Dublin City University has today paid tribute to Dame Jocelyn Bell Burnell, the Northern Ireland-born astrophysicist, in recognition of her life’s work in the field of astronomy and astrophysics, her commitment to science communication and her advocacy for women in the field of science.
Professor Brian MacCraith, President of DCU highlighted the importance of Dame Jocelyn’s role in addressing the issue of poor representation of women in Science, Technology, Engineering and Maths careers,
“One of the biggest issues in this area is the relatively poor take up of STEM degrees and STEM careers by young women. Lower than 15% in many degree programmes – lower than 25% across all STEM careers in Ireland. Apart from equity issues, this is a horrendous waste of talent. Dame Jocelyn has been to the fore publicly and internationally in highlighting, in acting willingly as a role model and, most of all, pursuing relentlessly the advancement of Women in Science.”

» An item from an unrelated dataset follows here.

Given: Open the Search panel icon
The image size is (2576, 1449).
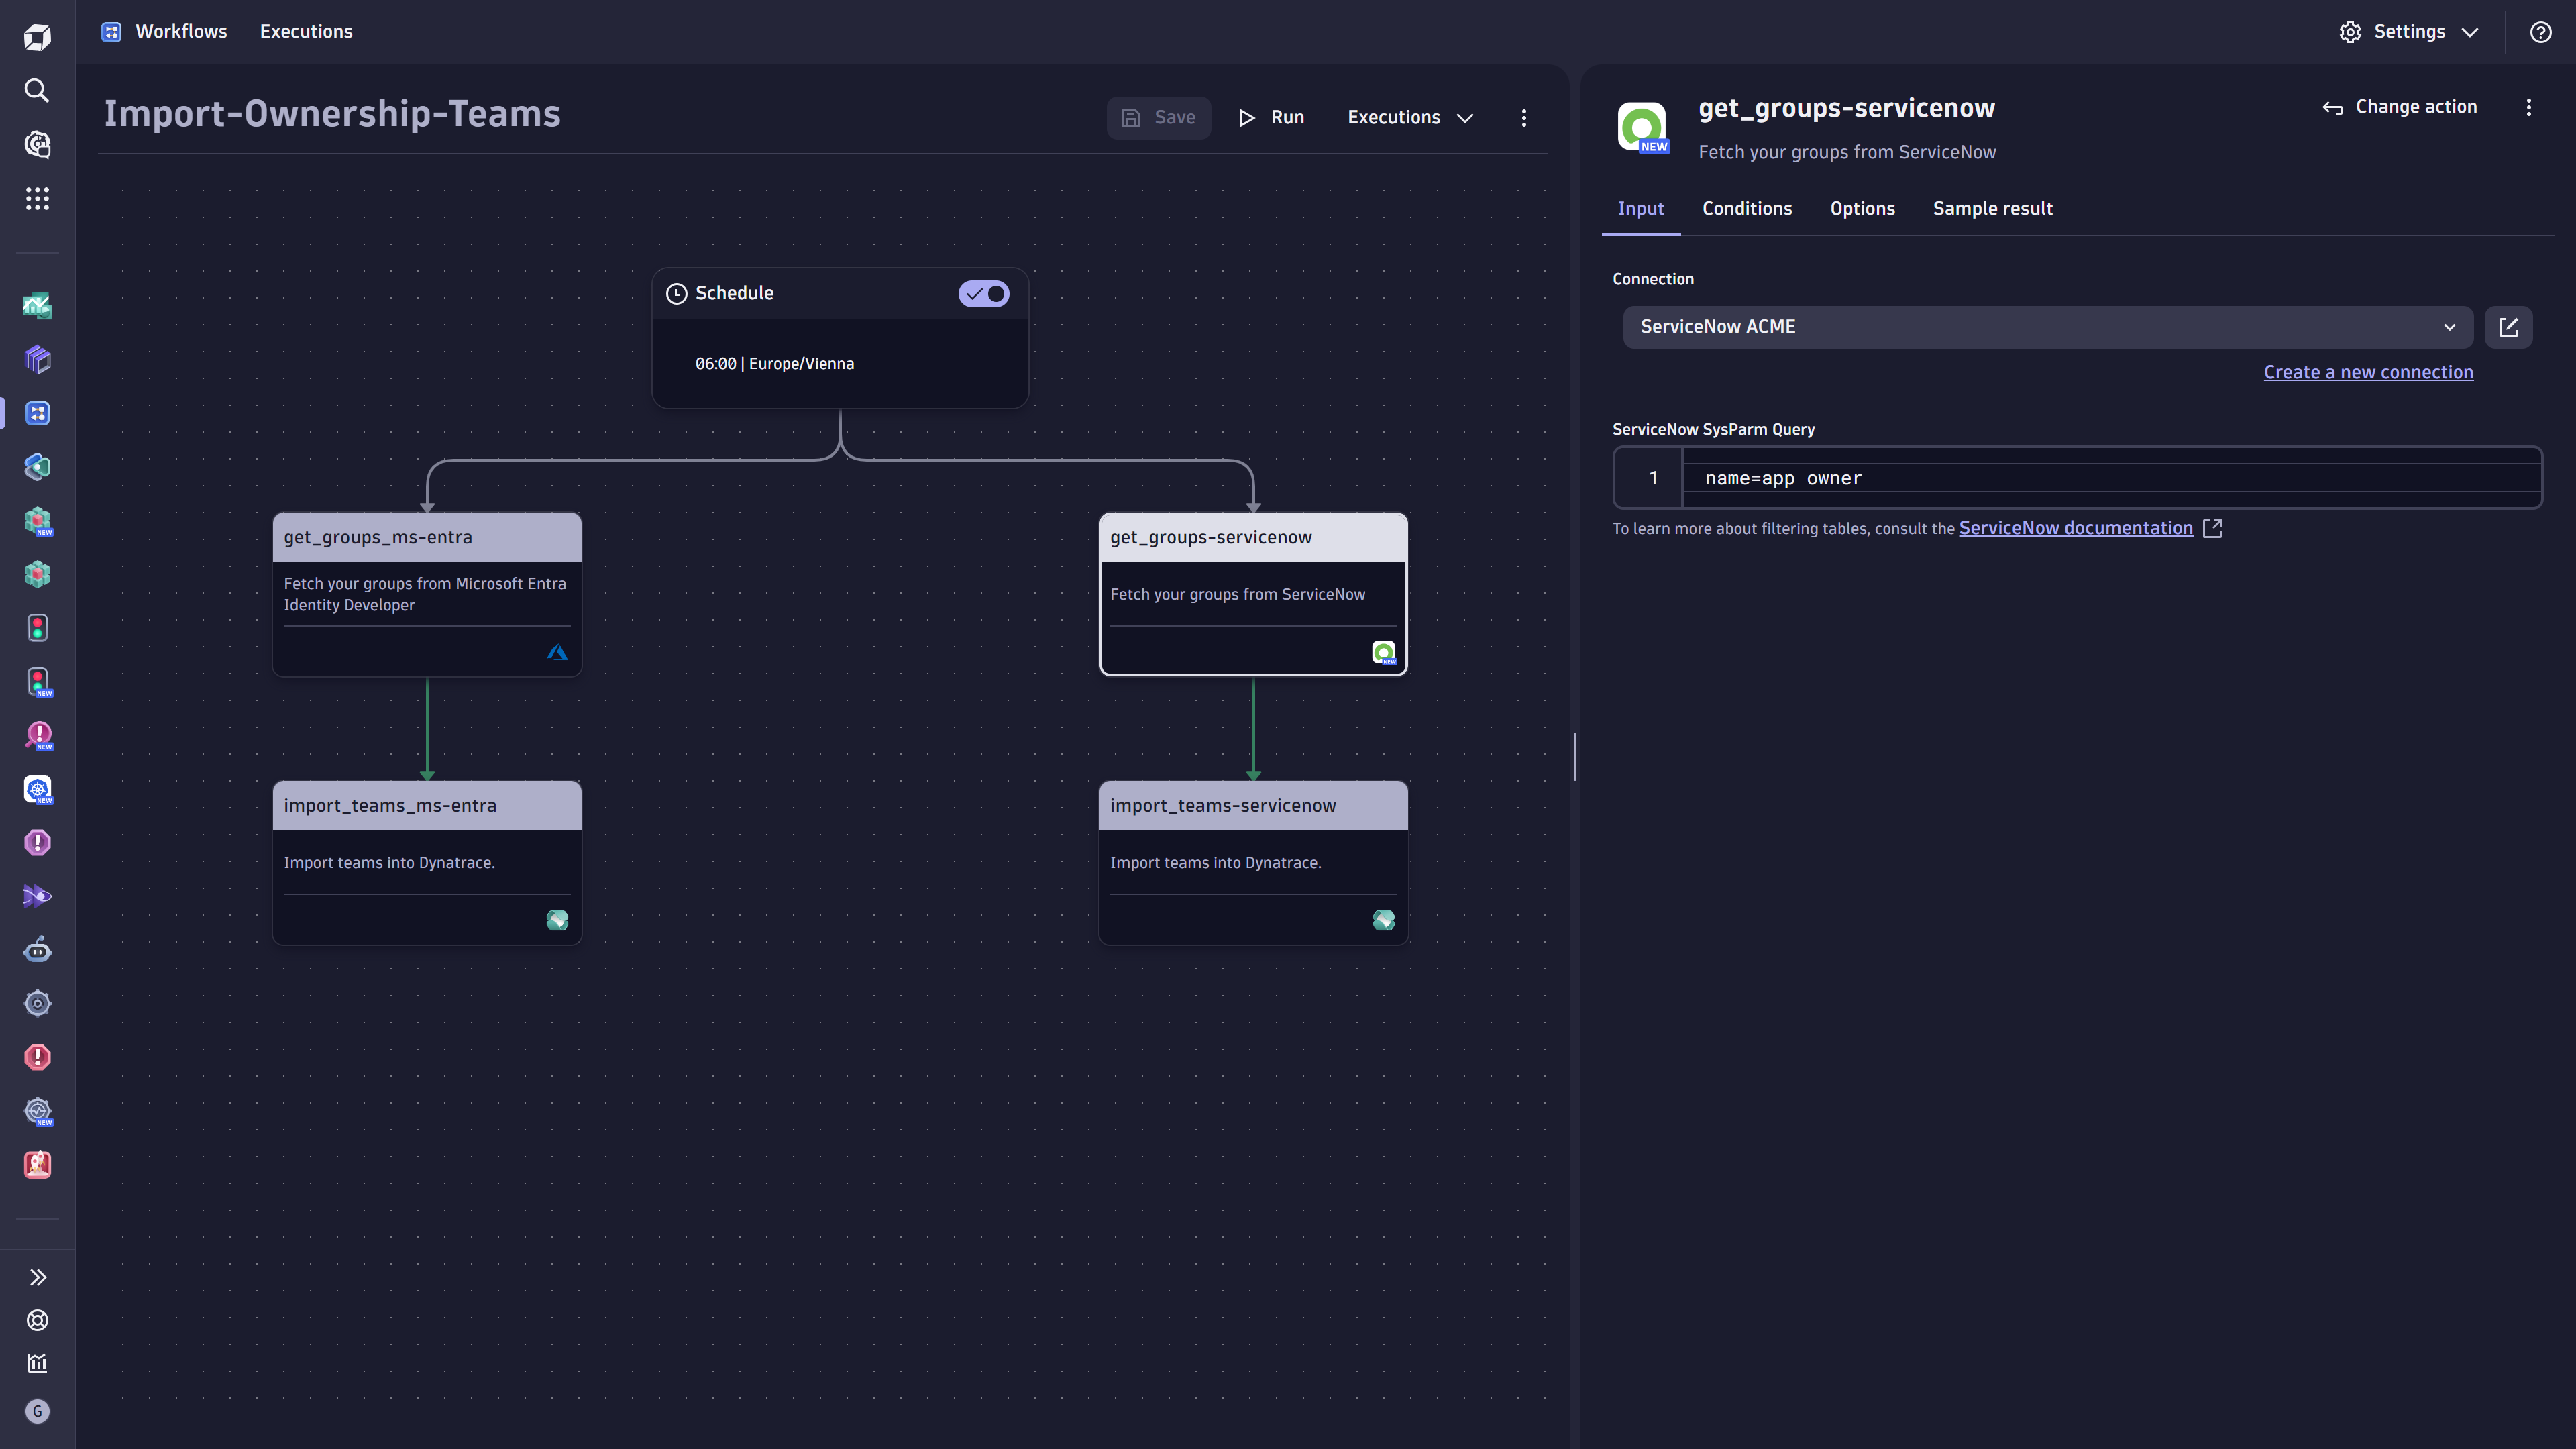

Accepting an honorary doctorate from the university, Dame Jocelyn spoke of her pride in receiving this accolade and encouraged the graduating students to believe in themselves and to guard against imposter syndrome,
“You have a right to be here, you will have a right to be here wherever you go next and I hope it goes well for you.”
Professor Bell Burnell inadvertently discovered pulsars as a graduate student in radio astronomy in Cambridge, opening up a new branch of astrophysics - work recognised by the award of a Nobel Prize to her supervisor.
She has subsequently worked in many roles in many branches of astronomy, working part-time while raising a family. She is now a Visiting Professor in Oxford, a Pro-Chancellor of Trinity College Dublin and the first female President of the royal Society of Edinburgh - Scotland’s Academy.
Much in demand as a speaker and broadcaster, in her spare time she gardens, listens to choral music and is active in the Quakers. She has co-edited an anthology of poetry with an astronomical theme - Dark Matter: Poems of Space.
Professor Colette McDonagh of DCU’s School of Physical Sciences said,
“Dame Jocelyn is a world-class scientist, is Irish-born and makes frequent visits to Ireland. Her scientific achievements and her passion for, and contribution to, science communication and the advancement of women in science, resonate well with the culture, values and ethos of this university, and merit the award of the highest honour that Dublin City University can bestow.”